The same hold for peanut allergy and allergy to seeds such as sesame seed. There are a few individuals who are allergic to both. This is likely due to the occurrence of more than one food allergy in highly allergic individuals rather than cross-reactivity. With respect to tree nuts, there is high degree of cross-reactivity between cashew and pistachio and between walnut and pecan. Most people who are allergic to one tree nut are not allergic to all tree nuts.
Cross-Reactivity between Fish
There is a lot of cross-reactivity among different species of fish including fresh and salt water fish. The risk of allergy to other fish when an individual is allergic to one fish is about 50%.
Cross-Reactivity between Shellfish
Shellfish, like fish, peanuts, and tree nuts are commonly associated with severe, potentially life-threatening reactions. There is a high degree of cross-reactivity among the crustacean shellfish (shrimp, lobster, crab, crawfish).
The risk of allergy to another crustacean shellfish is 75%. The risk may be lower for cross-reactivity between crustacean shellfish and non-crustacean shellfish (mollusks) such as clam, oyster, scallop, mussels. Of note, there is cross-reactivity between chitins (a component of exoskeleton of shellfish and insects) in dust mites and crustacean shellfish. This can result in “false positive” testing for shellfish without any clinical symptoms.
Cross-Reactivity between Pollen and Foods (Pollen-Food Syndrome or Oral Allergy Syndrome)
Some individuals with pollen allergies (allergic rhinitis or hay fever) can develop symptoms around and in the mouth and throat immediately after eating raw fresh fruits, vegetables, nuts or seeds that contain proteins cross-reactive to the pollen. This is known as oral allergy syndrome or pollen-food syndrome. For example, people with birch pollen allergy may experience symptoms after eating raw apples, peaches, pitted fruits, carrot, peanut and hazelnut among others. Likewise, ragweed allergic individuals experience symptoms with melons among other foods.

***

REQUIRED ACTION
Copy out the entire passage on food allergy cross-reactivity word for word. The data have no connection to the passage on food allergy cross-reactivity.

DATA BELOW

***

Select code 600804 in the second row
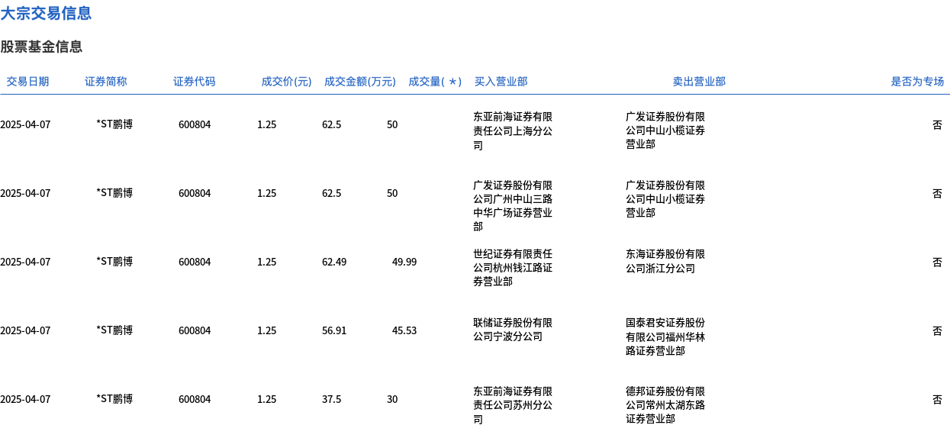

***

SOLUTION BELOW
The same hold for peanut allergy and allergy to seeds such as sesame seed. There are a few individuals who are allergic to both. This is likely due to the occurrence of more than one food allergy in highly allergic individuals rather than cross-reactivity. With respect to tree nuts, there is high degree of cross-reactivity between cashew and pistachio and between walnut and pecan. Most people who are allergic to one tree nut are not allergic to all tree nuts.
Cross-Reactivity between Fish
There is a lot of cross-reactivity among different species of fish including fresh and salt water fish. The risk of allergy to other fish when an individual is allergic to one fish is about 50%.
Cross-Reactivity between Shellfish
Shellfish, like fish, peanuts, and tree nuts are commonly associated with severe, potentially life-threatening reactions. There is a high degree of cross-reactivity among the crustacean shellfish (shrimp, lobster, crab, crawfish).
The risk of allergy to another crustacean shellfish is 75%. The risk may be lower for cross-reactivity between crustacean shellfish and non-crustacean shellfish (mollusks) such as clam, oyster, scallop, mussels. Of note, there is cross-reactivity between chitins (a component of exoskeleton of shellfish and insects) in dust mites and crustacean shellfish. This can result in “false positive” testing for shellfish without any clinical symptoms.
Cross-Reactivity between Pollen and Foods (Pollen-Food Syndrome or Oral Allergy Syndrome)
Some individuals with pollen allergies (allergic rhinitis or hay fever) can develop symptoms around and in the mouth and throat immediately after eating raw fresh fruits, vegetables, nuts or seeds that contain proteins cross-reactive to the pollen. This is known as oral allergy syndrome or pollen-food syndrome. For example, people with birch pollen allergy may experience symptoms after eating raw apples, peaches, pitted fruits, carrot, peanut and hazelnut among others. Likewise, ragweed allergic individuals experience symptoms with melons among other foods.